__PROBLEM REQUIREMENTS__. Pull out every item below and reproduce each of its lines unchanged, in the same order.

━━ MATERIAL FOR THIS EXERCISE ━━

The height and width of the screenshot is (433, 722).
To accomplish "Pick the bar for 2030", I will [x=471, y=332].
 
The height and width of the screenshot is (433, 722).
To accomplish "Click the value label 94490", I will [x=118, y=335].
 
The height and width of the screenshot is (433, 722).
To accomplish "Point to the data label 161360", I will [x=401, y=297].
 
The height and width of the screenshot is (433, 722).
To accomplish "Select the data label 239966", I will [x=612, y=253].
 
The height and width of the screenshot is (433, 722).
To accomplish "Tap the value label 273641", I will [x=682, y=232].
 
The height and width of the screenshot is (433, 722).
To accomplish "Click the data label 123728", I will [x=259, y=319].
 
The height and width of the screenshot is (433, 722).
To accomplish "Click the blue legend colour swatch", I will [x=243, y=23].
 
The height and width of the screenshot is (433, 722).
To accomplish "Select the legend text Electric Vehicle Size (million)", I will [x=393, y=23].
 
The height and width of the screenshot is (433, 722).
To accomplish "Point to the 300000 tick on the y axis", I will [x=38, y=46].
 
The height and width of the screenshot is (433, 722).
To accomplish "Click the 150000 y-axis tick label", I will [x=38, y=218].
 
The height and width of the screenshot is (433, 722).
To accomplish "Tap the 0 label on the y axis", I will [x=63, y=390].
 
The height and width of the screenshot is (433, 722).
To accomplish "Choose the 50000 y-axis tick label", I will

━━━

__OUTPUT OF THE EXERCISE__.
The height and width of the screenshot is (433, 722).
To accomplish "Pick the bar for 2030", I will [x=471, y=332].
 
The height and width of the screenshot is (433, 722).
To accomplish "Click the value label 94490", I will [x=118, y=335].
 
The height and width of the screenshot is (433, 722).
To accomplish "Point to the data label 161360", I will [x=401, y=297].
 
The height and width of the screenshot is (433, 722).
To accomplish "Select the data label 239966", I will [x=612, y=253].
 
The height and width of the screenshot is (433, 722).
To accomplish "Tap the value label 273641", I will [x=682, y=232].
 
The height and width of the screenshot is (433, 722).
To accomplish "Click the data label 123728", I will [x=259, y=319].
 
The height and width of the screenshot is (433, 722).
To accomplish "Click the blue legend colour swatch", I will [x=243, y=23].
 
The height and width of the screenshot is (433, 722).
To accomplish "Select the legend text Electric Vehicle Size (million)", I will [x=393, y=23].
 
The height and width of the screenshot is (433, 722).
To accomplish "Point to the 300000 tick on the y axis", I will [x=38, y=46].
 
The height and width of the screenshot is (433, 722).
To accomplish "Click the 150000 y-axis tick label", I will [x=38, y=218].
 
The height and width of the screenshot is (433, 722).
To accomplish "Tap the 0 label on the y axis", I will [x=63, y=390].
 
The height and width of the screenshot is (433, 722).
To accomplish "Choose the 50000 y-axis tick label", I will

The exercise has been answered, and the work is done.